Problem details = Could you rewrite all of the records below, substituting "Display resolution" for every "Image resolution" and leaving everything else unchanged?

(Material to process Opens)

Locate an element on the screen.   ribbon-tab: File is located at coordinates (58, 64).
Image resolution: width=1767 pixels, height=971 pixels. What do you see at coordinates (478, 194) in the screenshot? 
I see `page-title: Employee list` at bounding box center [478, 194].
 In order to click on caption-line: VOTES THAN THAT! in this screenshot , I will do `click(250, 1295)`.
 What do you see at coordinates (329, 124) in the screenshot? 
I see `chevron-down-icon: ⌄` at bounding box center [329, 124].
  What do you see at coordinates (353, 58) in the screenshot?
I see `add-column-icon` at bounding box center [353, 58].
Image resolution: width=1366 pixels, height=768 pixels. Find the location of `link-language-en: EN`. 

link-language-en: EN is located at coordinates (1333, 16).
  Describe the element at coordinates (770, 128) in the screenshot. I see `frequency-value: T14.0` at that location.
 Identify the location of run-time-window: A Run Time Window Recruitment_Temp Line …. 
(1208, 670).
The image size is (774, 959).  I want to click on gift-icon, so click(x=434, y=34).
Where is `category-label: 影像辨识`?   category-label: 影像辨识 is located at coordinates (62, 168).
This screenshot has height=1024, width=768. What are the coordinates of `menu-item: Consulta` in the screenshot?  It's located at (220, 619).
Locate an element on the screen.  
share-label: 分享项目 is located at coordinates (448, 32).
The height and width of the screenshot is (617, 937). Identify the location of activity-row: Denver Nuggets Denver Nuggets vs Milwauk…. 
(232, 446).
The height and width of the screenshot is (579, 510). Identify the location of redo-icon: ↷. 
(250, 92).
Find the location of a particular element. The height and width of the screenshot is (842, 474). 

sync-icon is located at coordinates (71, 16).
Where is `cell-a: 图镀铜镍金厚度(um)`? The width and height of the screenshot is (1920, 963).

(Material to process Closes)

Result =
Locate an element on the screen.   ribbon-tab: File is located at coordinates (58, 64).
Display resolution: width=1767 pixels, height=971 pixels. What do you see at coordinates (478, 194) in the screenshot? 
I see `page-title: Employee list` at bounding box center [478, 194].
 In order to click on caption-line: VOTES THAN THAT! in this screenshot , I will do `click(250, 1295)`.
 What do you see at coordinates (329, 124) in the screenshot? 
I see `chevron-down-icon: ⌄` at bounding box center [329, 124].
  What do you see at coordinates (353, 58) in the screenshot?
I see `add-column-icon` at bounding box center [353, 58].
Display resolution: width=1366 pixels, height=768 pixels. Find the location of `link-language-en: EN`. 

link-language-en: EN is located at coordinates (1333, 16).
  Describe the element at coordinates (770, 128) in the screenshot. I see `frequency-value: T14.0` at that location.
 Identify the location of run-time-window: A Run Time Window Recruitment_Temp Line …. 
(1208, 670).
The image size is (774, 959).  I want to click on gift-icon, so click(x=434, y=34).
Where is `category-label: 影像辨识`?   category-label: 影像辨识 is located at coordinates (62, 168).
This screenshot has height=1024, width=768. What are the coordinates of `menu-item: Consulta` in the screenshot?  It's located at (220, 619).
Locate an element on the screen.  
share-label: 分享项目 is located at coordinates (448, 32).
The height and width of the screenshot is (617, 937). Identify the location of activity-row: Denver Nuggets Denver Nuggets vs Milwauk…. 
(232, 446).
The height and width of the screenshot is (579, 510). Identify the location of redo-icon: ↷. 
(250, 92).
Find the location of a particular element. The height and width of the screenshot is (842, 474). 

sync-icon is located at coordinates (71, 16).
Where is `cell-a: 图镀铜镍金厚度(um)`? The width and height of the screenshot is (1920, 963).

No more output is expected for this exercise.